Vanessa Bryant and Kobe Bryant Invision/AP

Vanessa Bryant, wife of the late Kobe Bryant, is pushing for Congress to pass a helicopter safety bill named after her husband and daughter. They were among nine to be killed in a helicopter crash earlier this year.

“I strongly urge that the United States Congress pass a federal law that would improve the safety of helicopters operating in this country,” she said in statement. “I believe there is a chance that Kobe and Gianna would still be alive today if their helicopter had been equipped with the safety equipment required by this pending federal legislation.”

She continued, “I believe that these safety measures will save many lives. As passengers traveling on aircrafts, we assume that proper safety measures are in order to prevent accidents from happening before we fly. It’s unfortunate that this is not the case and aircraft companies must do their part to protect lives.”

On Thursday (June 18), lawmakers introduced the “Kobe Bryant and Gianna Bryant Helicopter Safety Act,” a law that would require all helicopters certified to carry six or more people to be equipped with a Terrain Awareness and Warning System, a flight data recorder and a cockpit voice recorder.

Bryant said that she was moved by the bill being named after her late husband and daughter. “Having Kobe and Gianna’s names associated with this federal law that has the potential to save countless lives would be a fitting tribute to their memory,” she said.
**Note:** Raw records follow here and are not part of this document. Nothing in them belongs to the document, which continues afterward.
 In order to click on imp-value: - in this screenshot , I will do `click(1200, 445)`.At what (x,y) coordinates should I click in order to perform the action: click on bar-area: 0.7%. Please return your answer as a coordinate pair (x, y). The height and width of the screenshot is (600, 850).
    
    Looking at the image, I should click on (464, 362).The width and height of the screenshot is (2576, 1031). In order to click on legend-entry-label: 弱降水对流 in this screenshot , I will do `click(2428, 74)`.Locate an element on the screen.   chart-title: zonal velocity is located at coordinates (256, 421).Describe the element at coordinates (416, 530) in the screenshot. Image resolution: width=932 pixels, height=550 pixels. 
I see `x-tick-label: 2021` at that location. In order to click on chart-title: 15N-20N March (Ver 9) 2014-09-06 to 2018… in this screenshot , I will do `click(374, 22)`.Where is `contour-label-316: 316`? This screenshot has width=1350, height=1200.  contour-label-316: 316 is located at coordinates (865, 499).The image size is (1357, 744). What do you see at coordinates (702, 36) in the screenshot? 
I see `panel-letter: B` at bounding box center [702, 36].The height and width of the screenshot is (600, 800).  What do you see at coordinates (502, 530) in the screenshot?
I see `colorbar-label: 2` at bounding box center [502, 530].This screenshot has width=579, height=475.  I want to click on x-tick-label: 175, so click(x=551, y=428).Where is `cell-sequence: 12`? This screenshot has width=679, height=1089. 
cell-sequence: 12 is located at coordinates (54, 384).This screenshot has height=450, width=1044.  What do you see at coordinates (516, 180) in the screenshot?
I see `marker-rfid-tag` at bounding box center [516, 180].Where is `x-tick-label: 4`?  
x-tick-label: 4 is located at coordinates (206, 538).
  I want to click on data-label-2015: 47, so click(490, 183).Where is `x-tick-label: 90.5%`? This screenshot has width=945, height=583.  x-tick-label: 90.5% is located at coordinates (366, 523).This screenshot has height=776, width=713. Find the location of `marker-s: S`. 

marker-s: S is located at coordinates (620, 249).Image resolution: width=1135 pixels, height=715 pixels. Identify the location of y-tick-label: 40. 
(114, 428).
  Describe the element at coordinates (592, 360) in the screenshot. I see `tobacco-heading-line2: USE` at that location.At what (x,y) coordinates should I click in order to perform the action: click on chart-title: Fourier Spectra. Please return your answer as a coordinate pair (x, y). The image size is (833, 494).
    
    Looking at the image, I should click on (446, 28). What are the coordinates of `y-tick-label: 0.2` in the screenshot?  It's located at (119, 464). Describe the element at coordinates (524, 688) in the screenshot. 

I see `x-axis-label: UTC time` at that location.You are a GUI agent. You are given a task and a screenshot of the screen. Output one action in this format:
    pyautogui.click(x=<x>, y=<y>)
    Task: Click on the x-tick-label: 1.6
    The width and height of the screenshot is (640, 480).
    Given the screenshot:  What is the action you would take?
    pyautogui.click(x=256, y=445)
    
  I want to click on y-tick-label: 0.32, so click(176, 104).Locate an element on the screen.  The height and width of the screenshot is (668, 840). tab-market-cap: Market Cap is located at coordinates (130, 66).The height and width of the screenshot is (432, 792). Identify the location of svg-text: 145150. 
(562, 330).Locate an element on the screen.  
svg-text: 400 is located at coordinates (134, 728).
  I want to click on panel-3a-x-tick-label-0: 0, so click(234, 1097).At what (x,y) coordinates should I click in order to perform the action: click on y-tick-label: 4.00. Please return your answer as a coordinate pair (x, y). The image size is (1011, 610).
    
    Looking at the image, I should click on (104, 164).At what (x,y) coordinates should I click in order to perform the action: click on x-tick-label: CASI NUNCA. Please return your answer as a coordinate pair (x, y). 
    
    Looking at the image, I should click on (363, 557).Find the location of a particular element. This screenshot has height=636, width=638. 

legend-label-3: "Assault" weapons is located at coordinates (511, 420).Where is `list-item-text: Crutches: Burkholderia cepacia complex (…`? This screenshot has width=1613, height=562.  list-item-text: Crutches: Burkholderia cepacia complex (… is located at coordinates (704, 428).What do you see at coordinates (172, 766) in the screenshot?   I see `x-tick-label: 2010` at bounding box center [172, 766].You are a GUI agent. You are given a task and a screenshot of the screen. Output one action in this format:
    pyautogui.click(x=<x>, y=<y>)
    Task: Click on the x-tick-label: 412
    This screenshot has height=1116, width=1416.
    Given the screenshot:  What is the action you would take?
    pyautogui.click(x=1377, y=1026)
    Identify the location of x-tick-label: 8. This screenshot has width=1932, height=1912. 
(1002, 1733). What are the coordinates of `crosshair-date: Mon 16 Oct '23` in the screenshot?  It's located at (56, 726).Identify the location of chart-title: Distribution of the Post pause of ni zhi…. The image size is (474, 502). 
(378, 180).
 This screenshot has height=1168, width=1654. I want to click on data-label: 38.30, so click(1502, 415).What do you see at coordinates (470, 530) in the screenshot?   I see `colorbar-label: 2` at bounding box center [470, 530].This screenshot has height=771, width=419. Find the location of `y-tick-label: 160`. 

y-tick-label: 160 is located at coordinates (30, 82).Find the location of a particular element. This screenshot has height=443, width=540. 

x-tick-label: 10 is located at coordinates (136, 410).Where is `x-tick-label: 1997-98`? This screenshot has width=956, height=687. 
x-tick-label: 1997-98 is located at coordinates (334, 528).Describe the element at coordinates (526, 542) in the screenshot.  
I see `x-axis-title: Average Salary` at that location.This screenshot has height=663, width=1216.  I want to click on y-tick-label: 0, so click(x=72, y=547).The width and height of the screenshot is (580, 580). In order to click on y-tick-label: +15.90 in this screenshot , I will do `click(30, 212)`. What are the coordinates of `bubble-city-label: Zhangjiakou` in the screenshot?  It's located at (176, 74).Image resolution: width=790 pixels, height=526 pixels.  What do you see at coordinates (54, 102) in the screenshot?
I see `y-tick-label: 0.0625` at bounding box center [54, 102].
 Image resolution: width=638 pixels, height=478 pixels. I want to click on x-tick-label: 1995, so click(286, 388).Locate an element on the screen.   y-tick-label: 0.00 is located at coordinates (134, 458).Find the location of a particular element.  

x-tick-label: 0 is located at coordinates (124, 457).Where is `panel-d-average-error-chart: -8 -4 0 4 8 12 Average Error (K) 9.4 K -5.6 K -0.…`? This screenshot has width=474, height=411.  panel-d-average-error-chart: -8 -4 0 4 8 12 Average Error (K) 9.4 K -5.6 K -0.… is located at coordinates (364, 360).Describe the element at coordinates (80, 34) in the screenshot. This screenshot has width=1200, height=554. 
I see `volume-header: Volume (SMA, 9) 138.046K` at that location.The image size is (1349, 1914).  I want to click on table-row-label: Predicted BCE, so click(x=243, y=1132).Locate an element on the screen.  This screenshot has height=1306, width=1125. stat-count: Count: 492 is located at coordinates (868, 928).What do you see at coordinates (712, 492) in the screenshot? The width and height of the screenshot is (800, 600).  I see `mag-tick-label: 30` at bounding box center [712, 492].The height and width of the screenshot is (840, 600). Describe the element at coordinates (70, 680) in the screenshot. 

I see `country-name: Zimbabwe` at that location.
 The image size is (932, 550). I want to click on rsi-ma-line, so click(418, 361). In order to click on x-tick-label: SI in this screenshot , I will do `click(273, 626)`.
She also suggested that the helicopter industry “consider renaming the black box to Mamba 8 Box in honor of the three young Mamba team players, the two Mamba coaches and the three Mamba parents onboard, equaling eight.”

Bryant is currently suing Island Express Helicopters for the deadly crash. The suit alleges that the pilot Ara Zobayan, who also died in the accident, failed to “properly monitor and assess the weather prior to takeoff,” “failed to abort the flight when he knew of the cloudy conditions” and “failed to properly and safely operate the helicopter resulting in a crash.”